Tepkiler büyümemeli ki düşman kendisini güçlü hissetmesin. En ufak bir eylem bile şiddetle bastırılmalı, nerede ve nasıl patlayacağı belli olmayan bombalar insanları sokaktan uzak tutmalı.

Düşmanın kafası da karıştırılmalı. Bir önceki dönemin ittifakları bizzat iktidar tarafından kötü ilan edilmeli.

Değişiklik henüz olmadan fiilen uygulamaya geçilmeli. Meclis dondurulmalı, milletvekilleri hapse tıkılmalı, başbakanlık kurumu ayağa düşürülerek ortadan kaldırılmalı.

Eğer olur da bir gün bütün bunları kan dökmeden yapabilecek bir yobaza rastlarsanız, başınızı yukarı kaldırın. Güneşin batıdan doğduğunu, doğudan battığını göreceksiniz.

***

Başa dönelim.

Kılıçdaroğlu’nun sözleri hiçbir kuşkuya yer bırakmayacak şekilde doğrudur.

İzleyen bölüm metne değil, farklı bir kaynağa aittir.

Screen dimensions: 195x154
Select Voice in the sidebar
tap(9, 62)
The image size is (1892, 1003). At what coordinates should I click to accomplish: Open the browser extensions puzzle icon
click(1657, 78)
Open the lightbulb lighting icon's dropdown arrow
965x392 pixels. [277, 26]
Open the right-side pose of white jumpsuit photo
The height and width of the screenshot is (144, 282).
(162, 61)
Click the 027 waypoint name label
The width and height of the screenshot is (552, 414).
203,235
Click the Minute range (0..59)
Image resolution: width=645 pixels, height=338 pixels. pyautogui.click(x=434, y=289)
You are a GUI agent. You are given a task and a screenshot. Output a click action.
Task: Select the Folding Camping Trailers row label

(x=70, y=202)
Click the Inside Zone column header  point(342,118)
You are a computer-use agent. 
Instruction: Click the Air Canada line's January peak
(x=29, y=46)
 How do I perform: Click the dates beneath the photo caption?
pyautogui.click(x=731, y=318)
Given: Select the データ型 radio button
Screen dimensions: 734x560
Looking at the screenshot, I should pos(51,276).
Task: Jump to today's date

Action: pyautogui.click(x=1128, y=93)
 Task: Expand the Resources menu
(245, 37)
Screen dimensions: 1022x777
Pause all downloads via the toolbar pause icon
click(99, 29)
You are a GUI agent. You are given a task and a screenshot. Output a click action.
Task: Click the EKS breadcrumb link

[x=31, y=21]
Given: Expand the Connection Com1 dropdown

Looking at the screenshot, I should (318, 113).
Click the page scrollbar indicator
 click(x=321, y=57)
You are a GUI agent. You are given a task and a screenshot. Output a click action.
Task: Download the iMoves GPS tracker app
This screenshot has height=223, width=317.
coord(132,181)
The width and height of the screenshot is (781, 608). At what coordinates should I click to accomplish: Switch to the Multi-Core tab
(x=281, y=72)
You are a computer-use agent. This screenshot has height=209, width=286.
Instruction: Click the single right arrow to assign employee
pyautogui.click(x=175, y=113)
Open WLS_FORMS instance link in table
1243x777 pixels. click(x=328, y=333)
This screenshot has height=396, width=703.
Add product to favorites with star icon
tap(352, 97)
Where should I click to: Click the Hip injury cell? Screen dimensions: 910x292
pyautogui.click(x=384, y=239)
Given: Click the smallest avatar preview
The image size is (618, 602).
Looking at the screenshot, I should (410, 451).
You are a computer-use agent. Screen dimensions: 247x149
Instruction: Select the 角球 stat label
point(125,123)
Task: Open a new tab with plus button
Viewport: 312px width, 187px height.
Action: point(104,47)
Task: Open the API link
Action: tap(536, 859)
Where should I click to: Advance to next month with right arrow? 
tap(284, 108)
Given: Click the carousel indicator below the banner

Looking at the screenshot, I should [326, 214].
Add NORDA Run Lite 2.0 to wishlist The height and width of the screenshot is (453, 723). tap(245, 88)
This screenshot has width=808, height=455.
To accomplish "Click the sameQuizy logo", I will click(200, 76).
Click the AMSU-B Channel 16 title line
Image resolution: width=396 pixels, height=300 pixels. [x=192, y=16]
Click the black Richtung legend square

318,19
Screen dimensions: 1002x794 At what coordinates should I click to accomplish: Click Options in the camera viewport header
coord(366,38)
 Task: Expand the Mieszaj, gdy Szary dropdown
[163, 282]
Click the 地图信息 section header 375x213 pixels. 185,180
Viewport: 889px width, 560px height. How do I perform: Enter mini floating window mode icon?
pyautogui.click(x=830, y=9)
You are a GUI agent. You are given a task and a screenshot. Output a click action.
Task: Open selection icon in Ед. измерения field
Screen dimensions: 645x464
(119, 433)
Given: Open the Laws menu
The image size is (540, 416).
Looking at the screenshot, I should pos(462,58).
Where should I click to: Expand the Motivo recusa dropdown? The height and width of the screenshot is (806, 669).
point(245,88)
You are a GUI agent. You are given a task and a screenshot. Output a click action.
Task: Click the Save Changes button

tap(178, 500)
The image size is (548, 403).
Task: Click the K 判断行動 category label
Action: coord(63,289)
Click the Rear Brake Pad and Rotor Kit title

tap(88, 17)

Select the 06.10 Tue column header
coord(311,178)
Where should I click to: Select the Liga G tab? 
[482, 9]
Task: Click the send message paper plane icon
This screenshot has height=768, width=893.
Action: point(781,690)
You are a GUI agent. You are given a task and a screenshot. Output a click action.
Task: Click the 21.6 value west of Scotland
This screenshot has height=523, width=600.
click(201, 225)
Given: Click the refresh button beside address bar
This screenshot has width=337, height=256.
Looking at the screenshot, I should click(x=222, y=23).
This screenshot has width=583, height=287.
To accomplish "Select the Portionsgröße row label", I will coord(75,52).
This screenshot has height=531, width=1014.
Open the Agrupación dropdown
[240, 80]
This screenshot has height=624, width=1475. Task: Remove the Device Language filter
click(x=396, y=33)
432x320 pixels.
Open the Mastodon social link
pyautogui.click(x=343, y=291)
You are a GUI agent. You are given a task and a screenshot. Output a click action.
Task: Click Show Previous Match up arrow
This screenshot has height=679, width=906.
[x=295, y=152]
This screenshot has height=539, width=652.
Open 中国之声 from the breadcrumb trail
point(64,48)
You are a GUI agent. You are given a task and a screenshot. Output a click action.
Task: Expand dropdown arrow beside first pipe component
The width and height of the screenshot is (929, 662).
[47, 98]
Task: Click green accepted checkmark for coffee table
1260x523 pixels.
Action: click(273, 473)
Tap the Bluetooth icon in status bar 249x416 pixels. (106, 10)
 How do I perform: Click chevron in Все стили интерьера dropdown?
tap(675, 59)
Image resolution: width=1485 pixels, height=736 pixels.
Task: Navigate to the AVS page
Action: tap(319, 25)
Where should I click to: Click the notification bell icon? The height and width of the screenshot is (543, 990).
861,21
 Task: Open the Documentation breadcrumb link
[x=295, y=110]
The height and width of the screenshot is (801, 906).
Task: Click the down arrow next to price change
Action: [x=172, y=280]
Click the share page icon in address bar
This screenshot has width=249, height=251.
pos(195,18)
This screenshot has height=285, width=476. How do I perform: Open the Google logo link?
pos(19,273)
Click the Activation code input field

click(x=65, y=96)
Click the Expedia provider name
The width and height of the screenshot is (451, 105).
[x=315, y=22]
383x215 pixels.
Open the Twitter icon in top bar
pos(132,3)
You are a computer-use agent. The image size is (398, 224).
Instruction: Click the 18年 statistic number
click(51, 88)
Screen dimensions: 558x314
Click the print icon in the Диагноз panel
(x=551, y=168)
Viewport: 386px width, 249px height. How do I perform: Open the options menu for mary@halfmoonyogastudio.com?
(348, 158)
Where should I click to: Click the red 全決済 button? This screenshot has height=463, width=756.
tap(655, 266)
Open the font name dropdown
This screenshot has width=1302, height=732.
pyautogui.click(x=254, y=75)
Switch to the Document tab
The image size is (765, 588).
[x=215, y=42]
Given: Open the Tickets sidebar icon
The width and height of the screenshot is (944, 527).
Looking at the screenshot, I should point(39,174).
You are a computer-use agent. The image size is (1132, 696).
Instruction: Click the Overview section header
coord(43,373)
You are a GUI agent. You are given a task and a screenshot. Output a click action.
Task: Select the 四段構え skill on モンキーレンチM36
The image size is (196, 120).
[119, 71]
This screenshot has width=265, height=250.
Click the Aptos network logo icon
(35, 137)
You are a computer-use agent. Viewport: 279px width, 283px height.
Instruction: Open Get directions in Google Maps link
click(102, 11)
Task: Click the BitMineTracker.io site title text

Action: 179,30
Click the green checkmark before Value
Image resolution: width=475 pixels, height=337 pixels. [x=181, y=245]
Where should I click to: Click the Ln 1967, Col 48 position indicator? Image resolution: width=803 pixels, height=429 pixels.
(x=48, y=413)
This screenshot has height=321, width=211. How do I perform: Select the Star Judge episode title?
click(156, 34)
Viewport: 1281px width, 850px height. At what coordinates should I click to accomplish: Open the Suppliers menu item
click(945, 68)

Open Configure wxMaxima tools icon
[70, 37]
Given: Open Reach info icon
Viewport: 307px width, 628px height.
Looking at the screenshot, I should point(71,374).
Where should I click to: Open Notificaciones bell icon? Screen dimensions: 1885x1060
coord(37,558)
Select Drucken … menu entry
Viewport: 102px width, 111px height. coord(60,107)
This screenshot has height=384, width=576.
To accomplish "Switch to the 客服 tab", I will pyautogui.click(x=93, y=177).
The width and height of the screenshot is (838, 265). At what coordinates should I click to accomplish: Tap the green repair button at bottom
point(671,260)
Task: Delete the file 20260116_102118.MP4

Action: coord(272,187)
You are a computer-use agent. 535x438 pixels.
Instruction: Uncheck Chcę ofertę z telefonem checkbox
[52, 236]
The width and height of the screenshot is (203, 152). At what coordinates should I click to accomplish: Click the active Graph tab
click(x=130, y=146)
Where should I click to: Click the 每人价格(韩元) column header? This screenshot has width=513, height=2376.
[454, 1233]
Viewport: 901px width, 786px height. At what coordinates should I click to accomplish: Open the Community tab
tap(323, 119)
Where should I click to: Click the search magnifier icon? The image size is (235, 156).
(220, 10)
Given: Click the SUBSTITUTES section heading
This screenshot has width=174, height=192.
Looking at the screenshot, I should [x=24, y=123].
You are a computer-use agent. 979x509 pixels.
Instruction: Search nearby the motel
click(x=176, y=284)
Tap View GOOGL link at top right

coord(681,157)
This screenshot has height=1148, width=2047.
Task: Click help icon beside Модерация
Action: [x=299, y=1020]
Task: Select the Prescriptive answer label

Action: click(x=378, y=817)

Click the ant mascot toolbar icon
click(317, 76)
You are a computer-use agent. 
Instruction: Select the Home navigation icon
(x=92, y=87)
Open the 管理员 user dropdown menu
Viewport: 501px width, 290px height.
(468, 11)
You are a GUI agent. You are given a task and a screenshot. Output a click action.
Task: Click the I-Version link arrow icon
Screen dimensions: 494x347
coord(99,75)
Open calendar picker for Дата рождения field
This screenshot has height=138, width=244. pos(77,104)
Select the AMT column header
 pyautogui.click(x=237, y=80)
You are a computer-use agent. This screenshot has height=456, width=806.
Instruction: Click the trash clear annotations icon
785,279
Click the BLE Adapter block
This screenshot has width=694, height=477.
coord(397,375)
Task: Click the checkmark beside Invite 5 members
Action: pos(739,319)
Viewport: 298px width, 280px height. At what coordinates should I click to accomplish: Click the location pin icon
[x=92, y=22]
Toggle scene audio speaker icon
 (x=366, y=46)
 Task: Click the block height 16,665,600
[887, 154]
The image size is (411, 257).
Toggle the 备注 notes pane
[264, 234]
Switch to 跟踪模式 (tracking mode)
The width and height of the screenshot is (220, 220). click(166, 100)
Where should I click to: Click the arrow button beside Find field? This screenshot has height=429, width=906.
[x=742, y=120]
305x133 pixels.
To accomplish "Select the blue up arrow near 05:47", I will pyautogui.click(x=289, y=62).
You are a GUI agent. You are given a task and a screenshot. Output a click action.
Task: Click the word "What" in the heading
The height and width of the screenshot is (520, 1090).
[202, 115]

Ancak ortada bir eksik vardır. Sözün sahibi de, bilerek veya bilmeyerek bu denklemin göbeğindedir.

Havuz medyası tek haber alma kaynağı haline getirilirken alternatifini üretmeyerek…

Sokaklar bizzat devlet görevlileri tarafından terörize edilirken sokağı önemsemeyerek…

Üstüne bir de milletvekillerinin tasfiyesini onaylayarak…

Haliyle kendisinin durum tespitinin de şikayetinin de bir değeri kalmıyor.

Kan siyasetini durdurmak için denkleme dışarıdan müdahale etmek gerekiyor.

Türkiye siyaseti bir kez daha sosyalistleri göreve çağırıyor.